Aside from protecting your smile, dental care ensures good oral and overall health. Several studies suggest that oral diseases, such as periodontitis (gum disease), can affect other areas of your body—including your heart. Understanding and choosing dental coverage will help protect you and your family from the high cost of dental disease and surgery.

What Is Dental Coverage?

Dental coverage is similar to regular medical insurance and is one of the voluntary benefit options commonly offered through employers. When you have dental insurance, you pay a premium and then your insurance will cover part or all of the cost for many dental services.

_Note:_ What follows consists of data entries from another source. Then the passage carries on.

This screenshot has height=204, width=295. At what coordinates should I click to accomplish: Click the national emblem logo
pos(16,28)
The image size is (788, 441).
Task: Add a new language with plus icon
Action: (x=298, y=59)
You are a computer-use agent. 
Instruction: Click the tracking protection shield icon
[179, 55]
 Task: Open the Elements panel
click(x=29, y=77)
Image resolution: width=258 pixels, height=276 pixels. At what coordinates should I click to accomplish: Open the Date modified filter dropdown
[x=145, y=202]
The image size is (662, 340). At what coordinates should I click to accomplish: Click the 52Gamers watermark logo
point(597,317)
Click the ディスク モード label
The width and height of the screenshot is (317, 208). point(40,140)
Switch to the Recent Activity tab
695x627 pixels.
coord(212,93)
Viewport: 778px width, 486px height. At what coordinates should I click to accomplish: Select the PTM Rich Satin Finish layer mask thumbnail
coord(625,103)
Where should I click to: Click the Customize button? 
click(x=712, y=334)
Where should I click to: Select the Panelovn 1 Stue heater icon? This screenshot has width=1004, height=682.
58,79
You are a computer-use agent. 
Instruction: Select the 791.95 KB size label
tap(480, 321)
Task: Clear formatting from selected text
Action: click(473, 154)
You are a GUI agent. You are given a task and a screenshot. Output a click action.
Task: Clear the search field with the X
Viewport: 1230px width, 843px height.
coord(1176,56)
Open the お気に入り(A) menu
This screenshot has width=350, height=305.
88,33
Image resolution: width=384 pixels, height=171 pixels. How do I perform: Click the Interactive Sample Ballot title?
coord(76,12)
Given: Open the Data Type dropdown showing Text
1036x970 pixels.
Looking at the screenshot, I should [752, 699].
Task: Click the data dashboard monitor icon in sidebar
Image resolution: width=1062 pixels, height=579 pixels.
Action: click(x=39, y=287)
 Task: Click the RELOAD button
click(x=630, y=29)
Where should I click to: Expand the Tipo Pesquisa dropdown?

Like medical insurance, dental coverage is offered in several types of plans:

  • Dental health maintenance organization (DHMO) – Coverage is only provided when you visit dentists who are in-network with the insurance plan.
  • Dental preferred provider organization (DPPO) – Coverage is provided with in- or out-of-network dental care providers, but you will typically pay less with an in-network dentist.
  • Dental indemnity plan – Coverage is provided for any dentist you choose, with no difference in cost.
  • Discount dental plan – This type of plan is a common option for reducing dental costs without regular insurance coverage; with this plan, you pay for all your dental care at an agreed-upon discounted rate.

Why Should I Have Dental Insurance?

Professional dental care can diagnose or help prevent common dental problems including toothache, inflamed gums, tooth decay, bad breath and dry mouth. If conditions like these remain untreated, they can worsen into painful and expensive problems such as gum disease or even tooth loss. According to the American Dental Association, more than 16 million children in the United States suffer from untreated tooth decay, which is the most common chronic childhood disease. Regular dental exams can not only treat dental problems but can also identify other serious health concerns, including some types of cancer. Dental coverage will allow you to inexpensively receive preventive and diagnostic care.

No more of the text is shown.